Sick of being shorter than your bros, or worse, having to lie about your height in your 25-words-or-less Tinder bio because anything less than 5’10” is just not masc enough?
Never fear! High heels are no longer the domain of your girlfriend: our groundbreaking new Guy He’ll shoe features a sturdy heel that will see you gain at least four inches where it counts (i.e. in your socks).
Bonus: the heel has a secret compartment within which you can store frangers, matches, bullets, or whatever other manly things you need to tote around while you soar above the crowd. What’s that? Strippers and drag queens have been storing things in their platform heels for years? WHATEVER, these are manly shoes for manly men.
They’re just like men’s jocks, but they’re for girls. They’re for girls because we say they are, even though they’re just Y-fronts with flowers on them.
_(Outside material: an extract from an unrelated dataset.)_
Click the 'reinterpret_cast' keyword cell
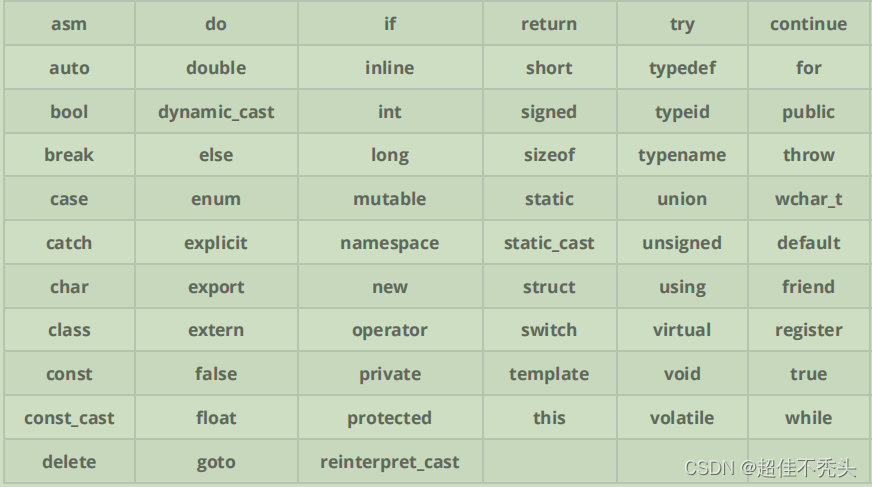The image size is (872, 487). tap(390, 462)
You don’t get it? You just wear your boyfriend’s jocks or go buy them at K-Mart like any other woman or person who enjoys comfort and a bit more room at the front? Well you can all GO TO HELL!!! CAN’T YOU UNDERSTAND THAT WHAT I’M DOING IS REVOLUTIONARY!!?
This must be how Vincent Van Gogh felt. And maybe if he had a pair of Ear-HIM-ngs™ he wouldn’t have hacked off his ear!